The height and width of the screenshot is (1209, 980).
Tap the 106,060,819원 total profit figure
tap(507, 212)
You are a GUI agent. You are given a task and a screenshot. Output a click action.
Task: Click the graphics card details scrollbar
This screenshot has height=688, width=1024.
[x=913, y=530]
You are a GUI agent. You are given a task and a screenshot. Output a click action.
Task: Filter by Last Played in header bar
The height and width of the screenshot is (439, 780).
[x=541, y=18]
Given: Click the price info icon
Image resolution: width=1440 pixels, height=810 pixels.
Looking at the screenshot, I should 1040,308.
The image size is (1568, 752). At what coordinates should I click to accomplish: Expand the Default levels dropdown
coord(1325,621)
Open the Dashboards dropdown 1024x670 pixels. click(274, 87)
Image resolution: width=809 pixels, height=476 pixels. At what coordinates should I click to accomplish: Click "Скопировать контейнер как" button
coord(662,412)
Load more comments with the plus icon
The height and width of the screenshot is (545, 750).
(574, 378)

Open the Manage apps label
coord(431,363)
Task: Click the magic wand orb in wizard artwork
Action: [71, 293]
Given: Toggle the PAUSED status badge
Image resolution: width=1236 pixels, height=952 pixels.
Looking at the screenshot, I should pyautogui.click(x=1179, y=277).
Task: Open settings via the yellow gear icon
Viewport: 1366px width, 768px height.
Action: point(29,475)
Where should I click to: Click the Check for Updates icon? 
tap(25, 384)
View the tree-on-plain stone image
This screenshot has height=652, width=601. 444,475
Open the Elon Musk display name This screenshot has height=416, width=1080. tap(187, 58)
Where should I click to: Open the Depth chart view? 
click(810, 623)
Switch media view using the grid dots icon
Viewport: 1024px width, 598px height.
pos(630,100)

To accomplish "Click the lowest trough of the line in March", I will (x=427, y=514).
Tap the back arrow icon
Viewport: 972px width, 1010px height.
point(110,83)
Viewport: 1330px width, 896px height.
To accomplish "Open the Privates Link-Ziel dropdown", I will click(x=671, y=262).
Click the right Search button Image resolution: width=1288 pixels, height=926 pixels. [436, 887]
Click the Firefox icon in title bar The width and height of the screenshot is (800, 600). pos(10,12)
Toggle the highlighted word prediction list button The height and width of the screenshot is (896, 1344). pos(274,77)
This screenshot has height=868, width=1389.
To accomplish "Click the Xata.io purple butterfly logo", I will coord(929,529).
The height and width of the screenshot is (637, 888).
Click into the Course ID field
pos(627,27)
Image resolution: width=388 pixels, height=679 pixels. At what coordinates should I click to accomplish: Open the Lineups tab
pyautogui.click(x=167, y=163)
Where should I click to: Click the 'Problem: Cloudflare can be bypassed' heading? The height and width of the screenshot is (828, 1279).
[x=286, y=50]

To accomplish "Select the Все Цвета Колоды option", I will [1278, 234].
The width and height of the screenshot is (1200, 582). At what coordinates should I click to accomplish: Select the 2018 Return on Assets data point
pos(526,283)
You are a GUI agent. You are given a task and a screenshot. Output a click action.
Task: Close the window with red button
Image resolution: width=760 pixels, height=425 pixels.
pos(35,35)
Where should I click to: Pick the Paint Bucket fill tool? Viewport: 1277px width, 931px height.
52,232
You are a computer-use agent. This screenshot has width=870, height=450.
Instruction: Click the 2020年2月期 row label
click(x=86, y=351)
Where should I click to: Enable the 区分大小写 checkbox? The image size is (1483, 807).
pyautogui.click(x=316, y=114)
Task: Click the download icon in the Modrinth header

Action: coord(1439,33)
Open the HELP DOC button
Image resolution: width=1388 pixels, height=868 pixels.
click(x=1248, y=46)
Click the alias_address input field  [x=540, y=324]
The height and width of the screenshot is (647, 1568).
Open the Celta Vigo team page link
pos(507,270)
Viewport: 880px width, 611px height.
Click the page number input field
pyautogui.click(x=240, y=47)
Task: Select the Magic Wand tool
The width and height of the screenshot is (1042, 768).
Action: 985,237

Exercise
Would you show all lines of the material above that contain the word "Toggle"?

Result
Given: Toggle the PAUSED status badge
Toggle the highlighted word prediction list button The height and width of the screenshot is (896, 1344). pos(274,77)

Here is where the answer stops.